As a rideable boar got up, the nearest Umpire followed with his heat and shouting “Do you all see him? NOW RIDE”, dropping his flag and away they galloped - competing for first spear, the winner to show blood on his spear-point to the Umpire, putting him into next round. Heat followed heat over the next three days until the final was reached - in my year by three riders. (Roscoe, Grey and Armstrong). Granite was in his element and, with his greyhound qualities and speed, he took me into the final. My second horse, Hermione (ridden by Armstrong), was a surprise, because, though slower than Granite, she had a lot of luck - such as falls by opposing riders or boars that turned towards her - and she too reached the final. The third finalist was Roscoe Harvey of the 10th Royal Hussars, riding a very fast horse called “Spider”. Roscoe was a noted Army horseman, the winner of many races over fences and on the flat, as well as being a seasoned pigsticker and a 6-handicap polo player - so the odds were against me - and it was all up to Granite. I asked another Skinner’s Horse Officer (who had fallen in his first heat), to take the ride on my second string, Hermione, but to keep out of the way - unless Granite fell, when, of course, he should try to beat Roscoe himself.
A large boar soon got up in the final run, breaking back through the line of the beaters and elephants, with Roscoe and me flat-out in pursuit. Out target came back to us rather quickly and we both reached for him together in one dual swooping lunge. My spearpoint hit the boar’s quarter, turning him so that Roscoe’s thrust hit the ground - bad luck for him. We both stopped, dismounted and Roscoe sportingly wrung my hand whilst the Umpire, Mr. Lobb Parr, signalled with his flag to the line of elephants “Granite wins”. It was a great moment for me, only made possibly by my marvellous horse - for he had won the Kadir Cup.
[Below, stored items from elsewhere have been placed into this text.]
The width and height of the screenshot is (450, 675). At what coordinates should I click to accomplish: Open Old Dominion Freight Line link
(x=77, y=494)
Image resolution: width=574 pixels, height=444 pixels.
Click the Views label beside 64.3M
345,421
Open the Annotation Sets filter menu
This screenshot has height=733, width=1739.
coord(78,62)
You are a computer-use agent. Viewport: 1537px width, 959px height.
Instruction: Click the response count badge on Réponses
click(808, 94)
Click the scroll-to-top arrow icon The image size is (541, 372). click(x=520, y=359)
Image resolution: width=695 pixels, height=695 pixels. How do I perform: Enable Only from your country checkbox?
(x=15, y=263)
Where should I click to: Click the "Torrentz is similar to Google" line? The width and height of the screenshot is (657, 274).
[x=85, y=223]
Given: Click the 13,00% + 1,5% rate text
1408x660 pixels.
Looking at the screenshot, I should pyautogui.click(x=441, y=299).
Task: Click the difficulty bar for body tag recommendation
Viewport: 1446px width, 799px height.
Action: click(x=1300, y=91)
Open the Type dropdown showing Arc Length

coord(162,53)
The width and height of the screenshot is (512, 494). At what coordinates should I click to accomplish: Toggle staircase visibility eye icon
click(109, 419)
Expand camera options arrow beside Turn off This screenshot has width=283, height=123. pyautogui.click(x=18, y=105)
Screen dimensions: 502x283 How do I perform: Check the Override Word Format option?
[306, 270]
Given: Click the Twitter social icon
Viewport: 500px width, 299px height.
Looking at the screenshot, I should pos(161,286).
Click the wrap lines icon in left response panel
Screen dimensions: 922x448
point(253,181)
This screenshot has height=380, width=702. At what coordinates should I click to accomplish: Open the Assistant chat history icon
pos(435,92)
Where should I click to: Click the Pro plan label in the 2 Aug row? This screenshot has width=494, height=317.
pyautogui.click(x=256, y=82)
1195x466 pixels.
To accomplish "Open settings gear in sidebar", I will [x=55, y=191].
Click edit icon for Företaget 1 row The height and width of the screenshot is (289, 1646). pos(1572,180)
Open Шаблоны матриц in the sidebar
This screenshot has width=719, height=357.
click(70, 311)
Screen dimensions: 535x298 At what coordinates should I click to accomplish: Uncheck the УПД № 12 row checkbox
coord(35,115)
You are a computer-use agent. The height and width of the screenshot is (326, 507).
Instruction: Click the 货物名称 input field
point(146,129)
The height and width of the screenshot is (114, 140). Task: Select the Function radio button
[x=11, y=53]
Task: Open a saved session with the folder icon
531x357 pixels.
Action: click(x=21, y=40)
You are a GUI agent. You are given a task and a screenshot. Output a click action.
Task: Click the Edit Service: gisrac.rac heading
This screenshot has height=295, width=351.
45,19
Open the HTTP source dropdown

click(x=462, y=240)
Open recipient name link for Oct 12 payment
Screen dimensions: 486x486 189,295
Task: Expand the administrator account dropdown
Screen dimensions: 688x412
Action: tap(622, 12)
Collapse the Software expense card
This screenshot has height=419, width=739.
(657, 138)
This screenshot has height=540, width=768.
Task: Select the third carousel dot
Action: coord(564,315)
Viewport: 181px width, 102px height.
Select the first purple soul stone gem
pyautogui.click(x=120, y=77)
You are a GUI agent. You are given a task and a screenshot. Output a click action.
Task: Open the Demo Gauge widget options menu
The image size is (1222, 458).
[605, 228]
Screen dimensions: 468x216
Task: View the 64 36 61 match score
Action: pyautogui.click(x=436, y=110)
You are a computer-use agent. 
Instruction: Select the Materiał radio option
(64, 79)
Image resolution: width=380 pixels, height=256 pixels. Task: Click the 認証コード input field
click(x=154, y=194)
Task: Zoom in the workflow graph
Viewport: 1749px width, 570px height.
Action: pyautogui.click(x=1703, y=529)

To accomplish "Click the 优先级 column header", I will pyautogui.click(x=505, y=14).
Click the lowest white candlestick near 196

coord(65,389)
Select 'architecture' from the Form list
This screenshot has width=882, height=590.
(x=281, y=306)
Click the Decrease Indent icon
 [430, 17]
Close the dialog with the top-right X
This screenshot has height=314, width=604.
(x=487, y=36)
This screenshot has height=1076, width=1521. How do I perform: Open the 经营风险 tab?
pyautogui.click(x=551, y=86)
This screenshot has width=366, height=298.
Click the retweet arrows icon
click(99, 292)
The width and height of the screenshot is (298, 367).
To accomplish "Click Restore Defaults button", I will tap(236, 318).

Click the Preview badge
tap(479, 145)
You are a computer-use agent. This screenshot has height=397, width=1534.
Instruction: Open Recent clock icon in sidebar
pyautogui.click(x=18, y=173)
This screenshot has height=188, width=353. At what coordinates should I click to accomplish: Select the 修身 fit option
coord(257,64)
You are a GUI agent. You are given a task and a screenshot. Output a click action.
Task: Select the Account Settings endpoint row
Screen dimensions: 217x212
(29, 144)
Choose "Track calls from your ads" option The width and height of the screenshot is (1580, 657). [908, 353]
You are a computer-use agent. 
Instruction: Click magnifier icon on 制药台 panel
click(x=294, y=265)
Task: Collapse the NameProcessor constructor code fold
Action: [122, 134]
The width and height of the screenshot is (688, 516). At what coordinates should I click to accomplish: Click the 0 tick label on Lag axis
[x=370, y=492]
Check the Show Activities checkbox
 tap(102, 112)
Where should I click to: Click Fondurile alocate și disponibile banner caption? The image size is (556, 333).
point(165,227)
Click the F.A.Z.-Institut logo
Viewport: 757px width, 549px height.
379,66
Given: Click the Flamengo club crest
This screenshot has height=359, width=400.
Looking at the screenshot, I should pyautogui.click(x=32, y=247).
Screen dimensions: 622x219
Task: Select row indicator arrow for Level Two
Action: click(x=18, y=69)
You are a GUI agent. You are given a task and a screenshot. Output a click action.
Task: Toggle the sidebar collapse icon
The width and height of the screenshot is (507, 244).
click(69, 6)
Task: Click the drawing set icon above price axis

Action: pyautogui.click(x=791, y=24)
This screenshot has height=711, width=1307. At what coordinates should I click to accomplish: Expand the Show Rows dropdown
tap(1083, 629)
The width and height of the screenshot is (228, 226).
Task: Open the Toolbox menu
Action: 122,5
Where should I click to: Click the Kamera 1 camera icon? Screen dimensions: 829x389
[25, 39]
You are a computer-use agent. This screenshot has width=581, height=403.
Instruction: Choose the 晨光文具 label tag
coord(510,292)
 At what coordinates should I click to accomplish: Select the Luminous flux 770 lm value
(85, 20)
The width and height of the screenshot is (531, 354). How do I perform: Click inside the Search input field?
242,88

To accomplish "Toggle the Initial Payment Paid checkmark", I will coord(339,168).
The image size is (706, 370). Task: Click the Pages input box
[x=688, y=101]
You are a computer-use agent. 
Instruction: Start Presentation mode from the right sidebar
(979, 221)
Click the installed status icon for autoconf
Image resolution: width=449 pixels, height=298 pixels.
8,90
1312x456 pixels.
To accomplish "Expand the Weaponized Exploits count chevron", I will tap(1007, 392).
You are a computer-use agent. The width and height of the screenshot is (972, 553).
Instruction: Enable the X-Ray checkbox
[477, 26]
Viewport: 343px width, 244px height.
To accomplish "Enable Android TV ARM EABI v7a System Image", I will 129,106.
That night, in the large tented camp under the mango trees, and with all the elephants lined up as a background in the light of the bonfires, a last-day party was held and as the lucky rider, I was obliged to attempt the tradition Hog-hunter’s song - the first verse of which was "Over the valley, and over the level Through the rough jungle now go like the devil There's a nullah in front, but a boar as well. So sit down in your saddle and ride like hell!"
Later back at the Skinner’s Horse base at Lucknow, a further party was held for the occasion. The Kadir Cup Challenge Trophy is now on permanent display on the first floor of the Cavalry and Guards Club, with the names of all the winning horses and their riders.
Armstrong was promoted to Captain on 1st August 1938, he saw service during the operations on the North West Frontier in Waziristan which lasted from 16th December 1937 to 1st January 1940, and then saw service during the Second World War in the Middle East and Burma most probably with the Indian Armoured Corps. Promoted to War Substantive Major on 17th November 1943, he saw service as an acting Lieutenant Colonel from 17th August 1943 through to 16th November 1943, and was promoted to temporary Lieutenant Colonel on 17th November 1943. Armstrong returned to live in Hove, where he lived at 23 Brunswick Square, and died on 23rd December 1961.